Sunday, April 15, 2012

Learning something new

In March, I had a chance, courtesy of my employer, to attend mediation training.  It was something new.  I was excited.

Mediation.  

NOT meditation.  NOT medication.  Mediation.  Six days.  40 hours.  A boatload of learning.  A very full brain.  Oh, and while I was away, my regular work piled up.

But it was okay.  

This training is offered once a year and it was a remarkable opportunity.  I was in a room with  fabulous people from various professions - attorneys, a judge, mental health professionals, business people, and a couple of us from higher ed.  I was the only person from human resources.

What a shame.  Every human resources professional should go through this.  
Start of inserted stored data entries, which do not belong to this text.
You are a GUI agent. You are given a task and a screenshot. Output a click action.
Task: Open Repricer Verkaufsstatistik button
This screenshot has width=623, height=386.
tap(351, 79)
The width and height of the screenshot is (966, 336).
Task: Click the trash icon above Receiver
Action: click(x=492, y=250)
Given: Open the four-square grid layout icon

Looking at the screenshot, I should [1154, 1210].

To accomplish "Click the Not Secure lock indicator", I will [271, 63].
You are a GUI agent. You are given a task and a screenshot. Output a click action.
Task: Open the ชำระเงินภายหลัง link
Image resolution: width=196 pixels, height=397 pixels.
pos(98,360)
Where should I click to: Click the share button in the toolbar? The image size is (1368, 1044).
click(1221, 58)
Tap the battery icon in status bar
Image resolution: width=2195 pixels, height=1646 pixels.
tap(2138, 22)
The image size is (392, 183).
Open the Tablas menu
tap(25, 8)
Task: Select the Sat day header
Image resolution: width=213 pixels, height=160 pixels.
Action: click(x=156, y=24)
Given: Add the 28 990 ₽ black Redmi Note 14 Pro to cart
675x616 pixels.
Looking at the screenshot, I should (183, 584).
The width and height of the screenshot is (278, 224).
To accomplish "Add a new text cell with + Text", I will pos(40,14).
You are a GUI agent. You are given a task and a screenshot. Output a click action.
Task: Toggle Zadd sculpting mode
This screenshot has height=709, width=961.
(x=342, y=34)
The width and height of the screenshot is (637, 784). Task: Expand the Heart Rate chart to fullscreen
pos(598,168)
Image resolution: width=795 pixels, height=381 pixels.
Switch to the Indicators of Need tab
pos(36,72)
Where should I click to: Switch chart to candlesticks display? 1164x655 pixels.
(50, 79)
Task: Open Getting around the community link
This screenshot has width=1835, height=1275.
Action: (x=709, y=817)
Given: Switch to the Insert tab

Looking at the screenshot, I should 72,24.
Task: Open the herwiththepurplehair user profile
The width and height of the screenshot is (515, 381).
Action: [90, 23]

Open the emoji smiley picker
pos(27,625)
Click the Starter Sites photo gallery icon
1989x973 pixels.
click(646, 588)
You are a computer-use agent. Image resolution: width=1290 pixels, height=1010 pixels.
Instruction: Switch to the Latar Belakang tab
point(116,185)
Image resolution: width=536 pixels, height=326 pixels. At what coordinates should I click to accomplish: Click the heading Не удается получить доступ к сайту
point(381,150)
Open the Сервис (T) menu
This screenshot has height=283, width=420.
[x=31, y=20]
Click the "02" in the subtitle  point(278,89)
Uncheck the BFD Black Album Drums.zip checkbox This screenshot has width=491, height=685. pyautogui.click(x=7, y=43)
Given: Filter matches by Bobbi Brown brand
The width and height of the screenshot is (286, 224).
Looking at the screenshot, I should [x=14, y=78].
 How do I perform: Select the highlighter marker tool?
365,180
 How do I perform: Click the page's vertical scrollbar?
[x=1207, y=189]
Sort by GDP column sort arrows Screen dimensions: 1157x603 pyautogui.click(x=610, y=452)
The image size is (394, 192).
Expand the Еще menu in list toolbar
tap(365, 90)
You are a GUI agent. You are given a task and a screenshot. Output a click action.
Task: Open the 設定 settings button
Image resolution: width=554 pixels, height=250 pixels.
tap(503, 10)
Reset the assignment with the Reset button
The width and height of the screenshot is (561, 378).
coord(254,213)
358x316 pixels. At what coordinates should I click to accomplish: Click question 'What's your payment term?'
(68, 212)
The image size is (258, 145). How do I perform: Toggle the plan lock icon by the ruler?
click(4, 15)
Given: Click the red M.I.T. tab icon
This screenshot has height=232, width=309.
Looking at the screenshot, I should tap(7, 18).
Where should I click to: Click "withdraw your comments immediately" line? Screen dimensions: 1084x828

The training was provided through the Dispute Resolution Center of West Michigan. The facilitators were highly successful attorneys-turned-mediators.  The content was presented, we watched, then we practiced. We practiced.  We practiced.  We practiced.   Then we were observed in our practice AND GRADED.

Ugh.  My only hope was not to totally screw things up.  

Mediation uses so many of our fundamental HR skills with one dramatic difference.  As human resources professionals, we are at times called upon to make decisions.  In mediation, we make no decisions.  We are simply listening deeply, facilitating conversation, helping parties move from their position, probing for needs, understanding interests.

I didn't get to make one decision except what to have for lunch.

That was tough. With command as one of my top 5 strengths, I like making decisions and keeping action moving.  This training was waaaaay outside of my comfort zone. It's what made it so very great.

It was also humbling.

I wasn't immediately good.  This takes practice.  Understanding issues.  Neutralizing inflammatory language. Developing agendas.  Getting to agreement.  Lots of practice.

Intentional listening is tiring.  I came home exhausted.  But I learned so very much.  Many people really know what is at the core of the problem.  They know where they should give and where they should get.  As mediators, it's our job to help them flex into places where they can concede and where they need.

If you are looking for ways to grow professionally, explore mediation training in your area. To be considered certified, I have to do an internship by observing two mediations and mediating on my own.  I will probably watch more than two before I head off on my own.  But that's another post.